La secuencia salvadoreña es bien conocida en América Latina: se promete orden, se concentra poder, se debilita la prensa, se difama al oponente como traidor o cómplice del delito, y finalmente se formaliza lo que ya era un hecho: el mando se ha independizado de la ley, el mandato lo abarca todo, y el mandatario es un dios viviente. El problema no es “mano dura” versus “mano blanda”, sino quién controla esa mano. El Estado tiene el monopolio de la fuerza para proteger vidas y propiedades, sí, pero sometido a reglas generales y a jueces independientes, así como a la obligación de rendir cuentas. Si la regla se convierte en excepción y la excepción se eterniza, el ciudadano deja de ser titular de derechos para convertirse en objeto de gestión. Más inquietante aún es la mercantilización de la coerción: ofrecer plazas carcelarias a otros países como si la privación de libertad fuera un servicio exportable. Esa “innovación” revela una concepción instrumental de las personas y de la justicia penal. De alquilar cárceles a alquilar campos de puro exterminio... va un paso.

El Salvador no necesita un “hombre fuerte” sino instituciones fuertes

Se dirá que la gente “vive mejor” y “camina segura”. Ojalá fuese una libertad conquistada y no un permiso revocable. La prosperidad duradera necesita algo más que bajar la curva del delito a golpe de excepción: requiere límites al poder, seguridad jurídica, propiedad protegida de la arbitrariedad y un ecosistema de libertades civiles donde florezcan la crítica y el emprendimiento. Sin esa armazón institucional, la paz es rehén de la política. Como liberal desconfío de los gobiernos que acumulan atribuciones y mandatos. No es una fobia teórica sino la memoria de siglos de despotismo. Si el éxito se mide por la obediencia social, siempre será tentador encontrar nuevos enemigos para justificar nuevas rondas de poder sin control. Quizá en El Salvador se trate de nuevas maras para justificar nuevos liberticidios. Porque, si la justificación del hiperestado de Bukele es la violencia, seguro que ésta se mantendrá en el nivel justo para seguir requiriendo mucho Estado.

El Salvador no necesita un “hombre fuerte” sino instituciones fuertes. Si la seguridad se cimenta en la ley y no en la voluntad, si los jueces resisten y la prensa incomoda, si el Ejecutivo respeta los límites temporales y materiales de su cargo, entonces los avances contra el crimen serán de todos y para siempre. Si no, serán del gobernante y sólo durarán mientras le convenga.

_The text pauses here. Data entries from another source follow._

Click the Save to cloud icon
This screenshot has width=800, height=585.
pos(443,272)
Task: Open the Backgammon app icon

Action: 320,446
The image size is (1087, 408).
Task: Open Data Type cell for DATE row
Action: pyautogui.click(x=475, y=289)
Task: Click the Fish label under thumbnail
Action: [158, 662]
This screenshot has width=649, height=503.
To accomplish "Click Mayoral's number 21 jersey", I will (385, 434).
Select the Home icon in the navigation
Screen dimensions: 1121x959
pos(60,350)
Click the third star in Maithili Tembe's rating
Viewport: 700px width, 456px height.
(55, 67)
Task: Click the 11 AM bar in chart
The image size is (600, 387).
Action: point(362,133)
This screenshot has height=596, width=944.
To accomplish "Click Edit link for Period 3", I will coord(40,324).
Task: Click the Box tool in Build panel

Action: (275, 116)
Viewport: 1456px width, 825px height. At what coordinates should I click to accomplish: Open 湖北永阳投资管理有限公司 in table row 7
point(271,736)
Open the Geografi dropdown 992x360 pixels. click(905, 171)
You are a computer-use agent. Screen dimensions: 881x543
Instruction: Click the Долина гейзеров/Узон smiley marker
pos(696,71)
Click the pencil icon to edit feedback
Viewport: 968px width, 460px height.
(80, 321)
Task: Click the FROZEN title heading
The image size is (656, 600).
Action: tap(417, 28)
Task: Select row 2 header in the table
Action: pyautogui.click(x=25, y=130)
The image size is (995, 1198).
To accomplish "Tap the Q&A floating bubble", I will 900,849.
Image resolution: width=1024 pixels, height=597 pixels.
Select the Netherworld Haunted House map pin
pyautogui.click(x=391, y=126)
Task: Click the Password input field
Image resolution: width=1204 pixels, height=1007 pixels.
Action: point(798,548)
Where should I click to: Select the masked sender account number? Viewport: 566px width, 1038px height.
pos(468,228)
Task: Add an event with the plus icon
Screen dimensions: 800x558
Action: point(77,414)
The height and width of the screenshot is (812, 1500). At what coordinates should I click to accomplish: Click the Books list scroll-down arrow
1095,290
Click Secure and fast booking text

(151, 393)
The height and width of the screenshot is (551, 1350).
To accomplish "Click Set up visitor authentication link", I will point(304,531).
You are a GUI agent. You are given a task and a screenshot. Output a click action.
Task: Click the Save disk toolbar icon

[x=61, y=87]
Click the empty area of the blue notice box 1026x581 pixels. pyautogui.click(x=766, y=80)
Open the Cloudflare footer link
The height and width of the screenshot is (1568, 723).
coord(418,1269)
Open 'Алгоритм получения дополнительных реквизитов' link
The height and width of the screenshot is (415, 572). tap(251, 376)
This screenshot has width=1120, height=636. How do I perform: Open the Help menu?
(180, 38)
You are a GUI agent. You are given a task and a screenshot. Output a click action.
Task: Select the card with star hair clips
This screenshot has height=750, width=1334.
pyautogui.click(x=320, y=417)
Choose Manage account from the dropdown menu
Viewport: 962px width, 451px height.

Los países libres atraen talento y capital, los disciplinados por decreto espantan el talento y el capital en cuanto cruje la primera bisagra.

La limitación de mandatos tiene un efecto ético sobre el alcance de la voluntad del mandatario. En un sistema tan presidencialista como el que impera en casi todo el continente americano, con la única excepción relevante de Canadá, limitar la presidencia en su duración y por otras vías es un “check and balance” imprescindible, un contrapeso cuya eliminación da mucho que pensar sobre quien la persigue. El nuevo populismo “postliberal”, desde el MAGA a Orbán pasando por Putin y Bukele, detesta esas cortapisas al poder omnímodo que ansía. Como todo país pequeño, El Salvador podría ser muy “grande” en su nivel de vida, en su desarrollo económico y en su estabilidad. Podría ser una Suiza tropical, porque la verdadera grandeza no se mide por el tamaño de un país ni por el de su macrocárcel, ni por malbaratar la constitución como el Tirano Banderas de Valle-Inclán, sino por lo difícil que es para cualquier gobernante —por popular que sea— pasar por encima de la ley. Y esa, precisamente, es la medida en la que El Salvador está retrocediendo.